**Provided material**
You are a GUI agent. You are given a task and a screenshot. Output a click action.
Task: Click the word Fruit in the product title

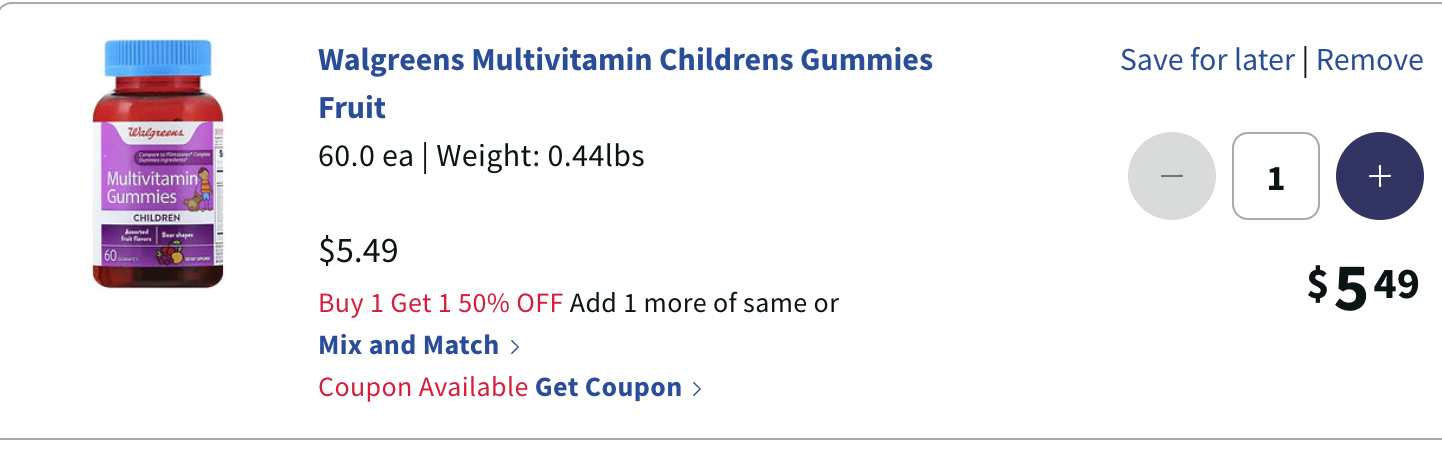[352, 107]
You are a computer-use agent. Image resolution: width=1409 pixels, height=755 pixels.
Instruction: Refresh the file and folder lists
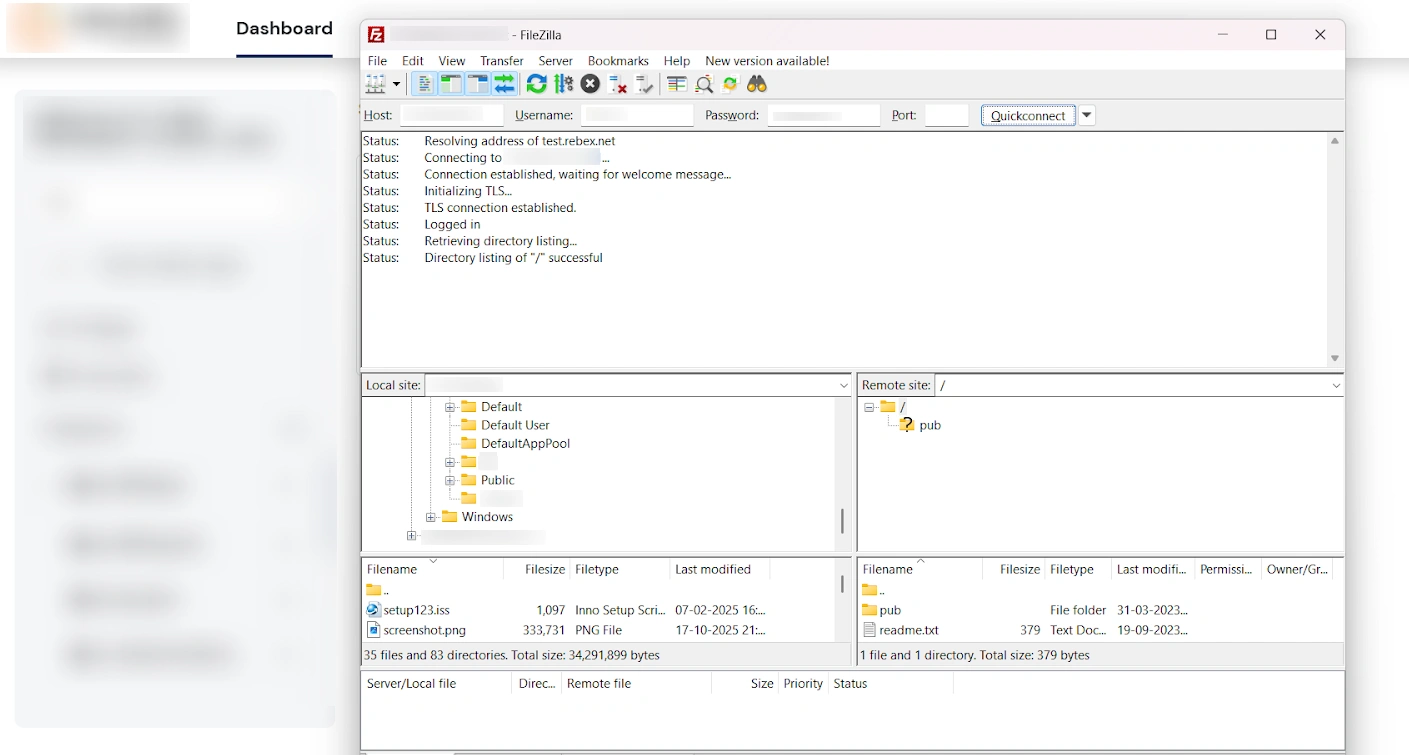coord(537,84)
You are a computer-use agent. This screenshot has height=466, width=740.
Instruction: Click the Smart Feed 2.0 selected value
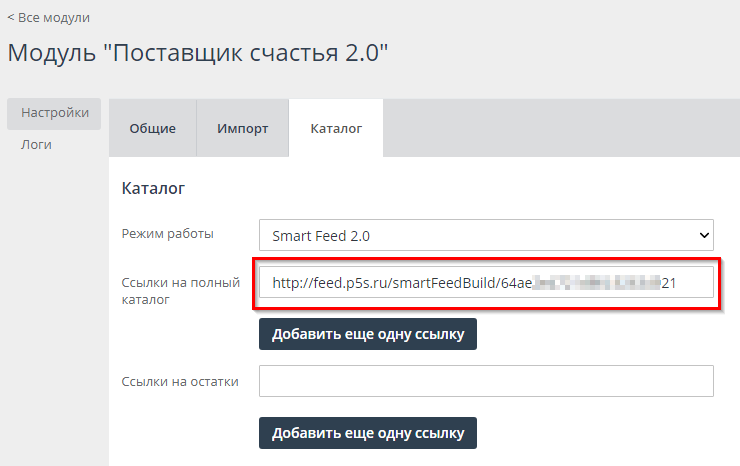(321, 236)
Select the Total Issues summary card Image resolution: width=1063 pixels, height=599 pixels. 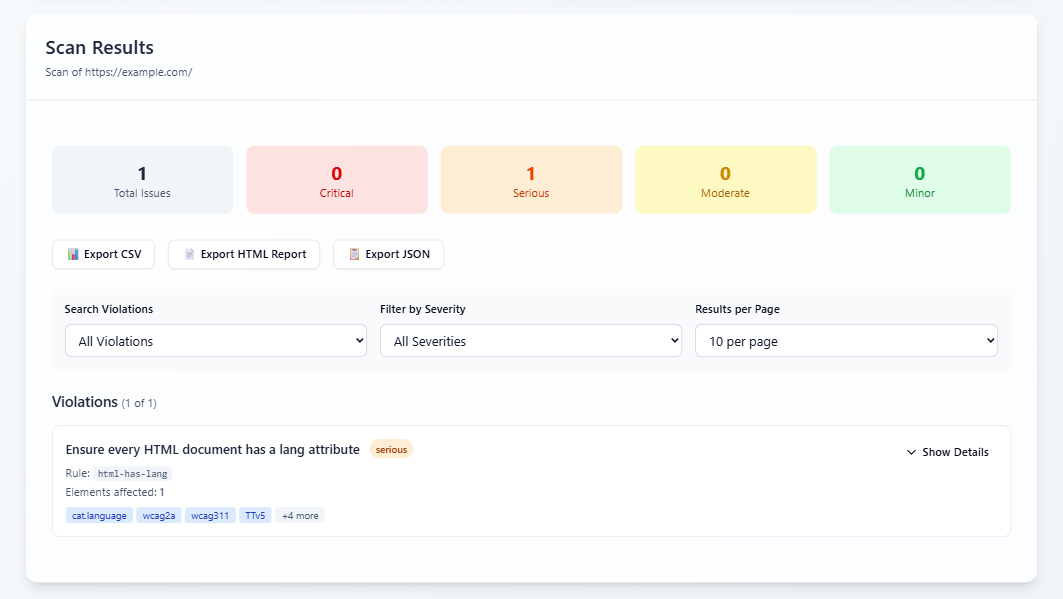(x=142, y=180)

**Exercise instructions**
Locate all lines in the listing above with the word "agent" and copy them.

**Solution**
You are a GUI agent. You are given a task and a screenshot. Output a click action.
You are a computer-use agent. Image resolution: width=1409 pixels, height=755 pixels.
You are a computer-use agent. This screenshot has height=466, width=740.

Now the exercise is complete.